The Bookseller(38)
“Here’s your coffee.” Lars comes up behind me and hands me a warm cup. I wrap my hands around it. “See anything new and exciting?”
I shake my head, sipping the coffee. “It’s pretty, though.”
He puts his arm around my waist. “Sure is. I love this view.”
I laugh. “Of the neighbors’ houses?”
He shakes his head. “Of potential,” he says. “Of the future.”
Squeezing my shoulder, he goes back to the kitchen.
Just as I am wondering why Lars is making breakfast instead of me—isn’t that the wife’s job?—I am attacked.
“Mamamamamamamamamamama!” I manage to hang on to my mug, but the hot coffee goes flying. It does not land on my attacker or me, thank goodness, but it splashes all over the picture window and the carpeting.
I turn to see a small, bespectacled boy with an enormous grin on his face. But there’s something off about his smile, and with a start I realize what it is: although he is beaming, he’s not looking directly at me. He is looking sideways through his thick lenses—at the couch, the coffee table, perhaps the floor.
At nothing.
“Jesus Christ!” I yell at him. “What do you think you’re doing?”
And then a noise arises from the boy that doesn’t even sound human. It’s the shriek of an animal in pain—one caught in a trap, perhaps, about to be devoured by a predator and fully aware of its fate. I’ve seen some disturbing fits by children, in restaurants and the like, but never in my life have I heard a child scream like this. I stagger backward and stare at him.
Lars rushes in from the kitchen. Simultaneously Mitch and Missy arrive, tumbling down the stairs and into the living room.
Lars firmly takes the screaming child by his shoulders. He holds him tightly, but I notice he does not actually hug the boy, nor move in any closer than arm’s length. Instead, he starts softly repeating, “Go to the river, go down to the river, go to the river, go down to the river . . .”
I step back, transfixed. Mitch quietly walks over and stands next to me. “Is he always like that?” I whisper to Mitch.
He nods, and we both continue to stare. Finally, after what seems like an eternity, but is likely only a few minutes, the screaming subsides into whimpers. And then there is silence.
Lars slowly releases the child’s shoulders. “Mitch,” he says, turning toward the other two children. “Why don’t you and Missy take Michael back upstairs?” He presses his lips together. “I’ll have breakfast ready in just a few minutes.”

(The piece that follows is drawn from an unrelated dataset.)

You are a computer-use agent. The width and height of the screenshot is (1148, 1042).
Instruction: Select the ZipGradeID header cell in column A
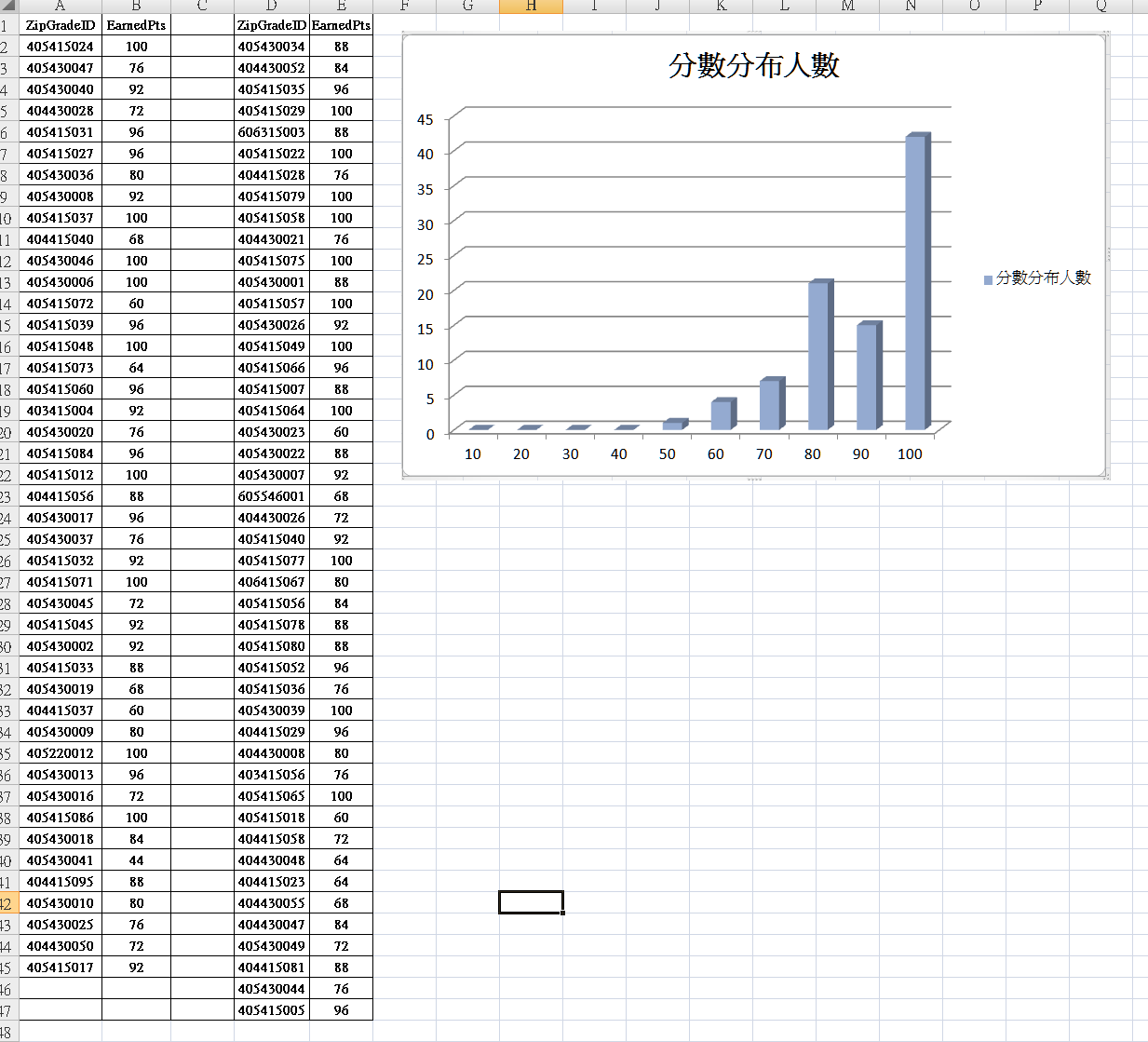click(60, 25)
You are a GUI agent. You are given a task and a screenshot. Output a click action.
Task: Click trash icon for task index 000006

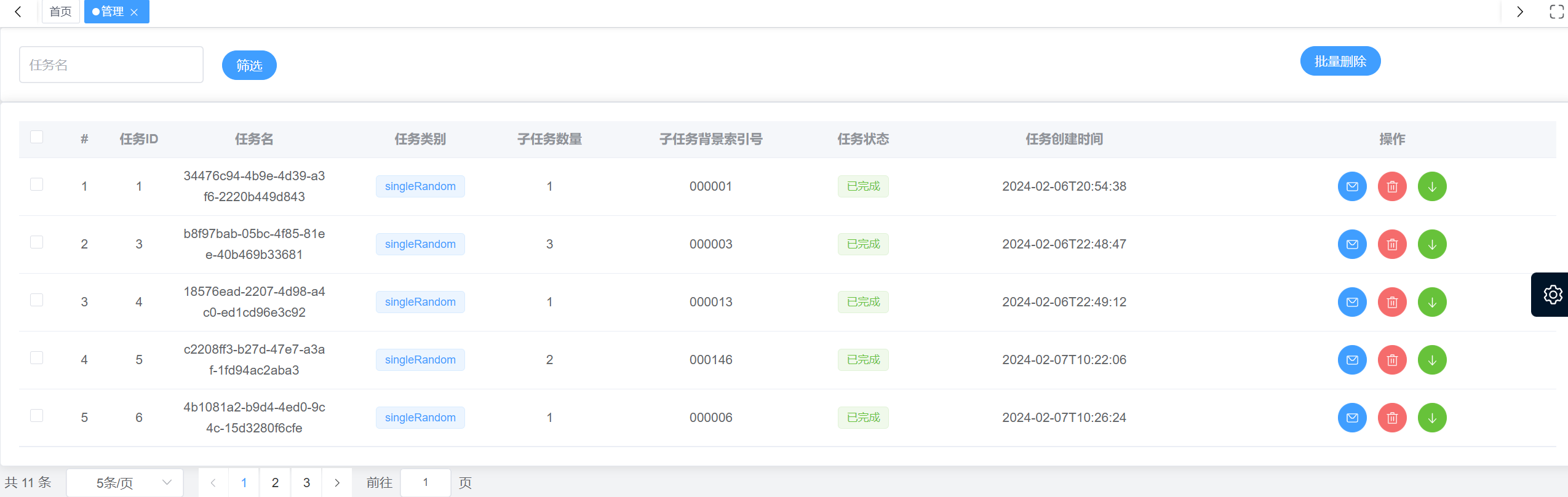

One on each side of him, like pint-size, protective parents, Missy and Mitch walk the third child across the room. Their hair color is identical; their three heads are at exactly the same height. I watch as they quietly climb the stairs.
Lars stares at me without speaking. His blue eyes are narrowed; for the first time ever in this world, I see a blaze of anger in them. The eyes that focus on mine are unblinking, and I realize, quite abruptly, that Lars’s fury is not aimed at the child who has just left the room.
It is aimed at me.
“Katharyn,” he says finally. “What the hell is the matter with you?”
Chapter 14
And again, before I can react—it’s over. I am back in my apartment.
It’s dark and silent when I awake. I look at the little green-lit alarm clock beside my bed. Four in the morning. Aslan purrs contentedly beside me.
I turn over, adjust the covers, and tell myself to go back to sleep. “Just a silly dream,” I murmur to Aslan. “These are just dreams. They don’t mean anything.”
But they are so real. I feel like I truly experience everything in that world. I know precisely how snug the quilted robe felt, wrapped around my body. I can recall the touch of Lars’s kiss, the warmth and softness of his mouth on mine. The snow on the ground outside the window—I see it in my mind’s eye. I can still taste the coffee in my mouth.
I can see those three children.
The two delightful ones. And the frightening one.
I shake my head in the darkness. That’s not fair, I tell myself. You have no idea why that child acted that way. True, something was off with him. Something was not right in that boy’s head. You could tell by looking at him, by how his eyes did not meet yours. By how he seemed to lean to one side, as if he were having trouble holding himself up.
And that scream. I have never heard anything like that scream.
But the child—like Lars, like Mitch and Missy—is a figment of my imagination. All of this is nothing but my head playing tricks on me. If I had even the slightest doubt of that before, I have absolutely none now.
Because what mother could completely fail to remember her own child? What kind of mother would I be—if I actually was a mother, and that world was real—if I had somehow forgotten that Michael even existed?
It does not occur to me to question whether Michael is my child. I know—have always known, since the dreams started—that in the imaginary world, Mitch and Missy are mine. And I know now that Michael is, too. I don’t know how I know these things, but I do. In that world, that world that doesn’t exist, those three children are mine. Lars’s and mine. And they are all the same age; they are triplets. I am certain of it.
I put my hand out and stroke Aslan’s warm fur. I feel his solid weight under my hand. I ground myself in his simple authenticity.